Indian law enforcement is undergoing a significant technological shift, actively integrating Artificial Intelligence (AI) into its core operations. From predictive crime analysis to real-time facial recognition, agencies are betting on AI to manage rising cybercrime and streamline investigations. However, this digital transformation brings with it profound concerns about entrenched biases, surveillance overreach, and a lack of legal safeguards.
AI on the Frontlines: Maharashtra's Copilot and Delhi's Surveillance Plans
A prime example of this push is the MahaCrimeOS AI, a predictive tool unveiled in December 2025 for the Maharashtra Police. Developed with support from Microsoft's Azure OpenAI Service and built by Hyderabad-based CyberEye, this system is designed to act as an investigative copilot. It integrates India's criminal laws and open-source intelligence to help officers link cases, analyze digital evidence like PDFs, images, and videos, and even generate investigation plans.
During its pilot across 23 police stations in Nagpur Rural, the AI demonstrated its utility in complex cases such as narcotics, cybercrime, and financial fraud. It guides officers on immediate next steps, from freezing bank accounts to examining social media profiles, reducing dependency on senior officials for preliminary review.
Simultaneously, the Delhi Police is planning a major expansion of AI-assisted facial recognition technology (FRT). Under a proposed Integrated Command and Control Centre (C4I), AI will analyze live CCTV feeds to identify suspects, track missing persons, and use automated number-plate recognition. This move towards real-time analytics in public spaces significantly escalates surveillance capabilities.
The Double-Edged Sword: Efficiency Gains vs. Risks of Bias
For police forces, the appeal of AI is clear: it processes vast datasets from call records, CCTV, and financial trails far faster than humans. In a country grappling with a cybercrime surge and uneven police resources, AI promises enhanced efficiency and modernisation without a proportional increase in manpower.
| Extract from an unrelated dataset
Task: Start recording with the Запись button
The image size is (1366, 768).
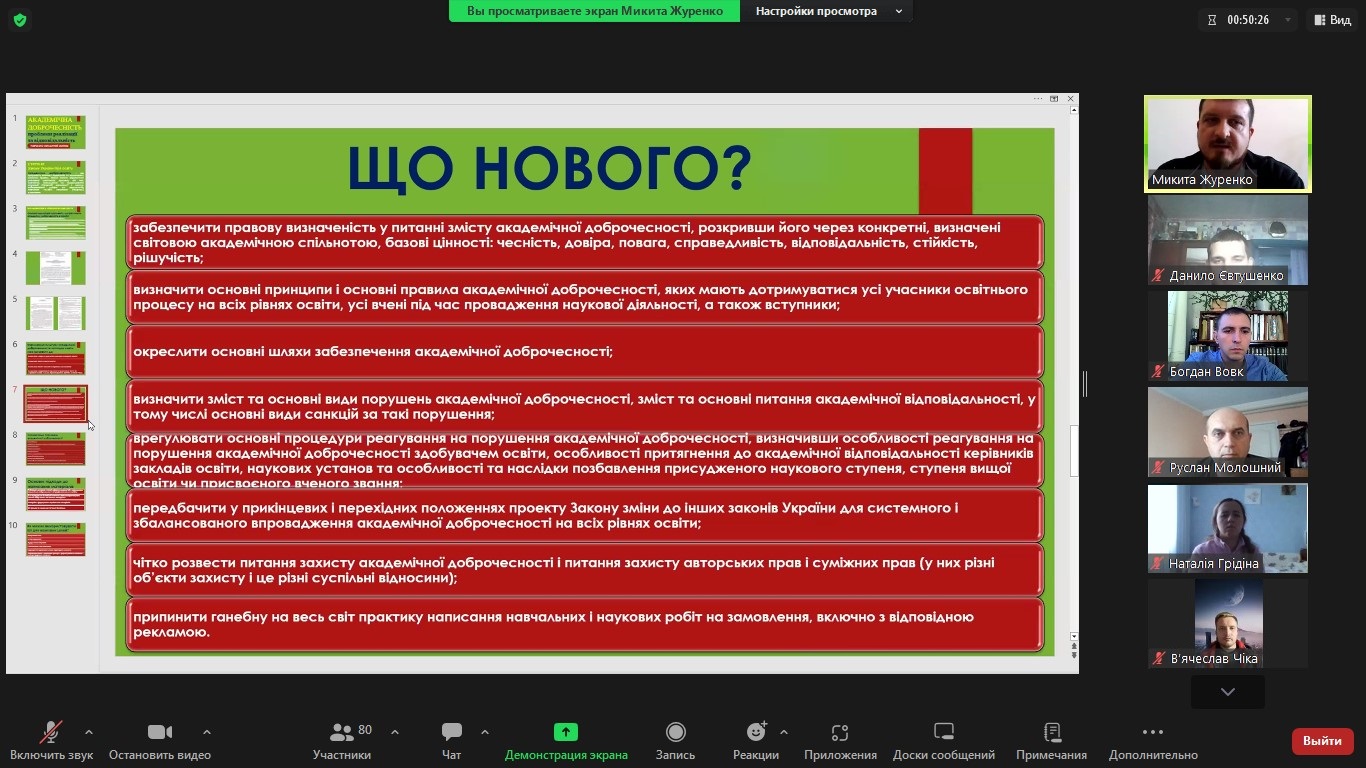Action: (x=675, y=740)
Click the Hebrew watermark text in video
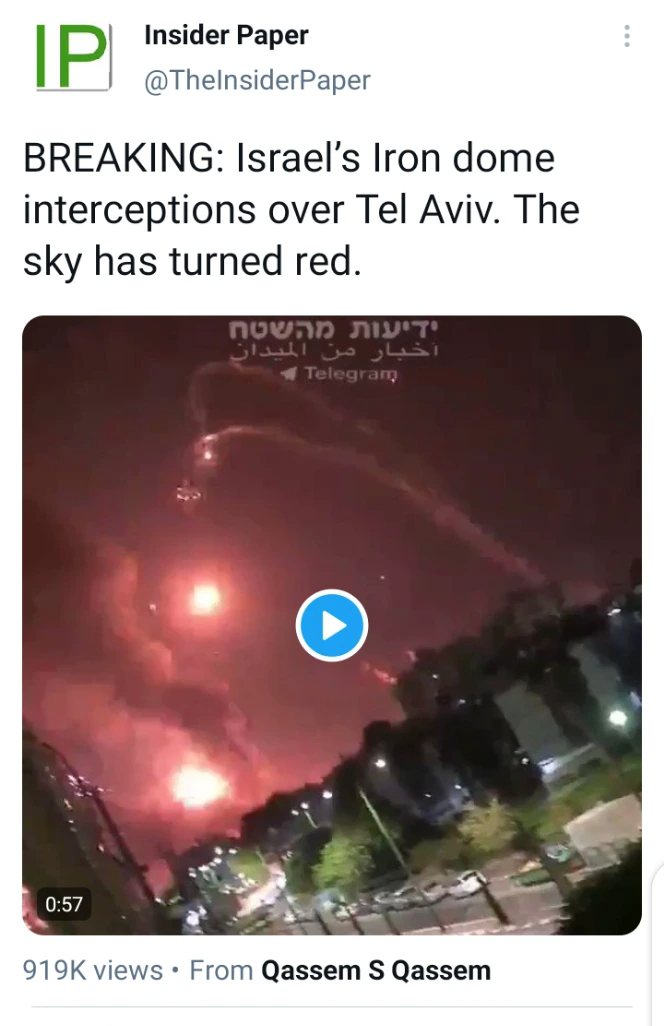 click(x=333, y=328)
Yet, critics warn that AI-driven policing risks amplifying existing societal and institutional biases. These systems often rely on historical police data, which may reflect patterns of over-policing in certain communities. By learning from this data, AI can reinforce these patterns, leading to the unfair targeting of marginalized groups. The use of FRT in identifying individuals involved in the 2020 Delhi riots has already highlighted these concerns, which could intensify with more advanced AI.
Further pitfalls surround the lack of transparency, accuracy audits, and clear legal frameworks to challenge AI-driven decisions. India's data protection laws, with broad exemptions for law enforcement, complicate accountability, creating a regulatory grey area as intrusive technologies become widespread.
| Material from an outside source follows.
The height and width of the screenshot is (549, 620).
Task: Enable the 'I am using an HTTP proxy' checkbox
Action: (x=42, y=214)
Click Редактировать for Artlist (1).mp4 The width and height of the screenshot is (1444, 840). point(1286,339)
Beyond Policing: Deepfake Detection and Festival Monitoring
The AI exploration extends beyond traditional crime-fighting. The Centre for Development of Advanced Computing (C-DAC), under the IT Ministry, has developed a deepfake detection software. Available as a web portal and a desktop application called 'FakeCheck', it is currently being tested by select law enforcement agencies to combat digitally manipulated media.
In a novel application, Bengaluru police deployed an AI system to enforce firecracker bans during Diwali and planned for New Year's Eve. The technology scans live CCTV feeds to detect flashes, smoke, and unusual crowd activity, sending instant alerts to control rooms and patrol teams. Officials reported it helped address over 2,000 violations during Diwali.
As generative AI evolves, India's law enforcement architecture is keenly adopting it. While the potential benefits for crime prevention and investigation are substantial, the journey necessitates robust public debate and stringent safeguards to ensure that the pursuit of technological efficiency does not come at the cost of civil liberties and equitable justice.